WHAT TO PRODUCE: In the records below, find each line holding the word "Given" and copy it.

Dataset entries:

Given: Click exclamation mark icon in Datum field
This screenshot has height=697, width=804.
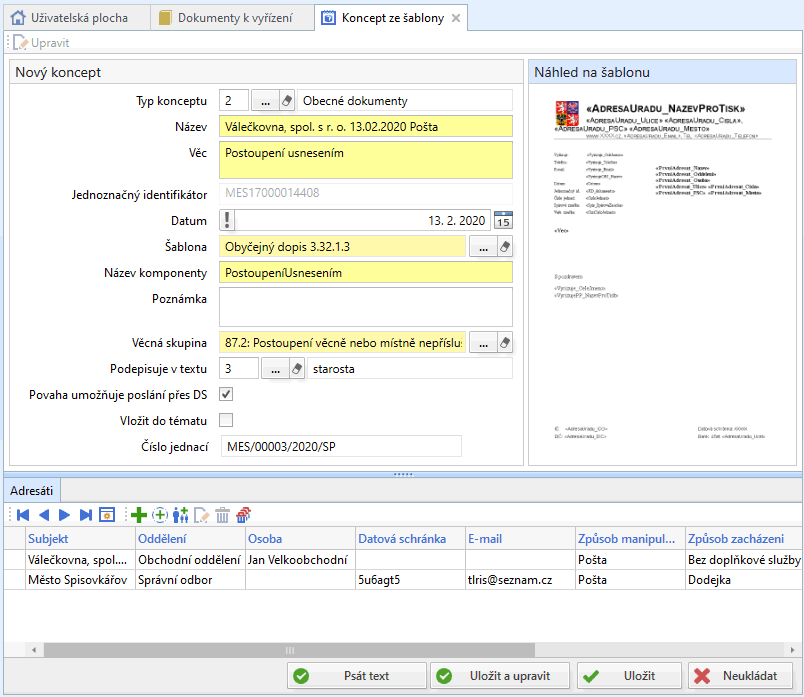Looking at the screenshot, I should click(227, 221).

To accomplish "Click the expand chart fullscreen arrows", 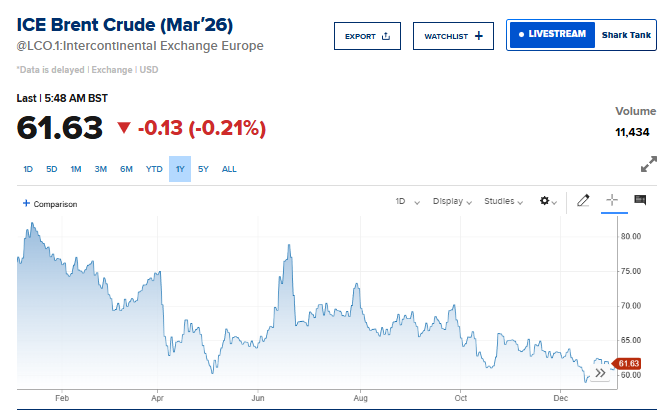I will click(648, 163).
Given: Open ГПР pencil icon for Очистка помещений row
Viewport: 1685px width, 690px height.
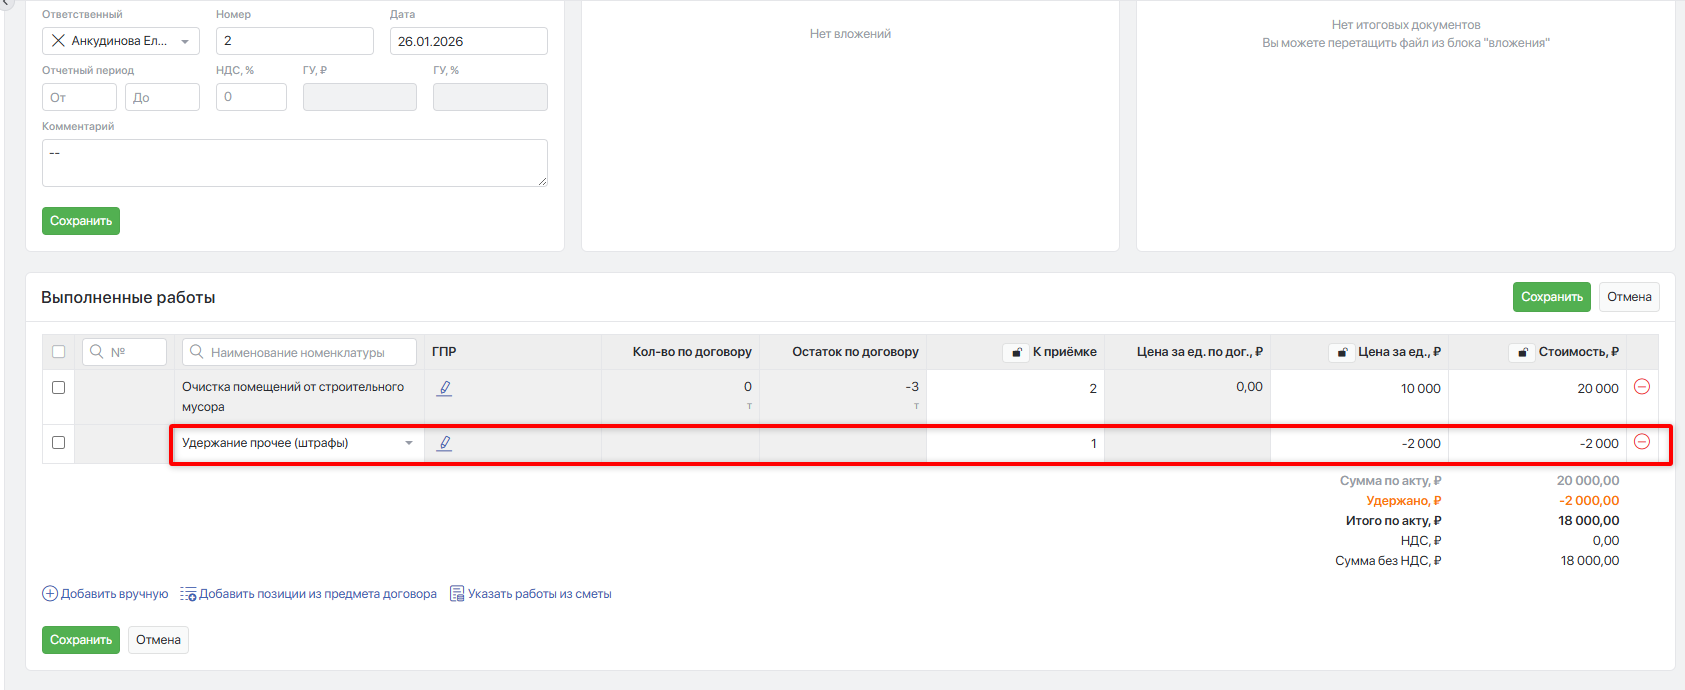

REPLY:
Given: Click exclamation mark icon in Datum field
Given: Open ГПР pencil icon for Очистка помещений row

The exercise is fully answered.